I wrote this article in Spanish the past April. Unfortunately last months’ developments in Greece have done nothing but to confirm the worrying trends I prognosticated. These facts have pushed me to translate the article into English.
Neo-nazi party Golden Dawn won 7 % of the votes in May elections and 6,9% in the ones of June, earning 18 seats in the 300 MP Greek Parliament. The party and its gangs feel confident enough to carry attacks in broad light and even to usurp the task of the Police force as the recent events in the port-town of Rafina showed. They also threatened foreign shops owners in Athens to leave or seen their shops burnt, and some –in an event probably linked to Golden Dawn sympathizers- have done it: two white men set on fire a Pakistani-owned hairdresser’s in downtown Athens and stabbed another Greek who tried to help the migrant. In addition, Golden Dawn has threaten a Greek journalist and also beaten a leftist MP woman in a live programme on TV.

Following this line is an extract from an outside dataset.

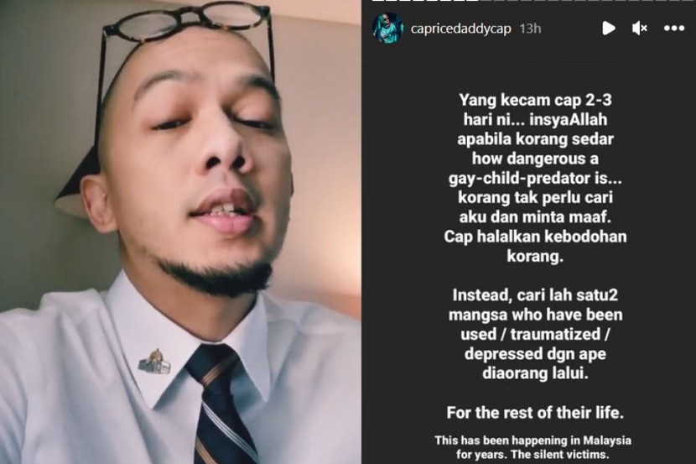
Task: Visit the capricedaddycap username link
Action: point(460,29)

The UN and different human rights associations have sounded the alarms on the human rights abuses in Greece. But despite that, the attraction for Golden Dawn has not stop to rise. According to three different polls in September, Golden Dawn would increase their vote share and, according to one of them, could rise over the 10 %, becoming the third biggest party in Greece.
On Saturday [April, 7th], I had lunch with my Greek colleague Yannis Chryssovergis and we chatted about the continuing deterioration of the political and social situation of Greece. Yannis made a somewhat scary thought, not only because of the consequences that would derivate from it, but above all, because given the situation—which a few years ago would have seemed impossible even in the most ominous nightmares—looks now quite plausible.

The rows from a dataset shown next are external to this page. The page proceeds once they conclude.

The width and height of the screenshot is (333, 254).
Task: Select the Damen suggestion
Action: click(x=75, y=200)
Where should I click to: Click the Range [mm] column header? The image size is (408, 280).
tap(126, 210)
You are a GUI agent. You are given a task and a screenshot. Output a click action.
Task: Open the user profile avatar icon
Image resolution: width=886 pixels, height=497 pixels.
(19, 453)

Yannis told me that some days before he spoke with a teacher friend who told him the situation reminded him “the years before the 1967 coup”. Yannis disagreed, because at that time the demonstrations and public unrest had some specific political demands. However, now, mass unrest and protests seem not to be accompanied by any clear objective. “I find it more similar to the situation of the Weimar Republic”, Yannis told me.

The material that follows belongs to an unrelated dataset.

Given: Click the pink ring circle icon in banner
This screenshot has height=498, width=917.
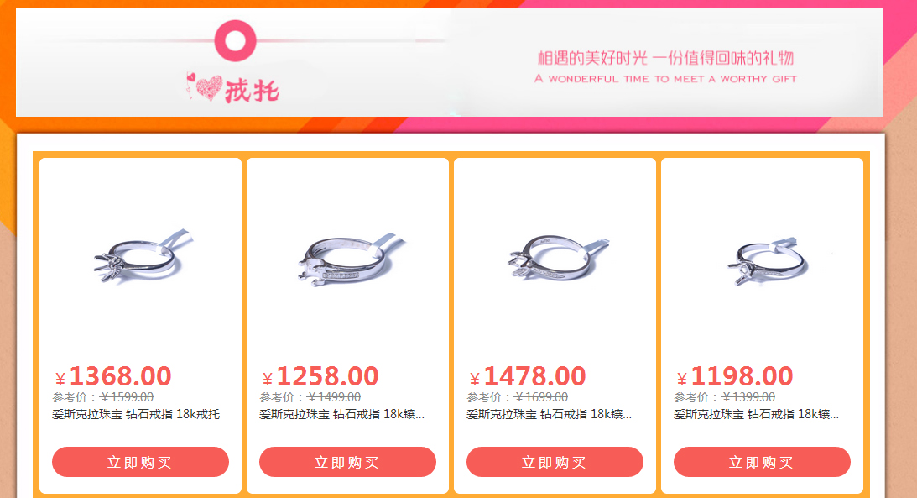Looking at the screenshot, I should (x=235, y=41).
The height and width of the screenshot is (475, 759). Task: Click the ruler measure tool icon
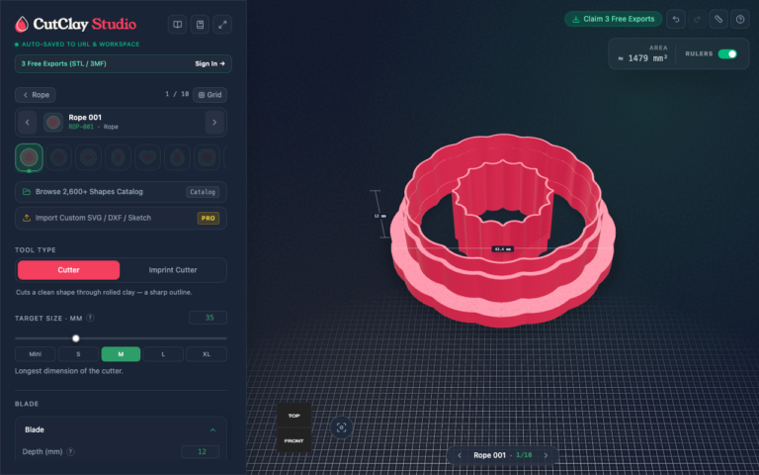[x=718, y=20]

-With less intellectuals and artists than then … -I replied, as the Weimar period was one of the most fruitful of the 20th century for German and European culture.
-Indeed, with less intellectual life. The problem is that all Weimar Republic concludes with a Hitler.
It is true that this type of analysis can be a bit alarmist and that History never repeats itself in the same way. The biggest problem, however, is that many of the conditions that led to the advent of Far-Right or Fascist regimes in 1920-1930’s Europe are materializing now in Greece.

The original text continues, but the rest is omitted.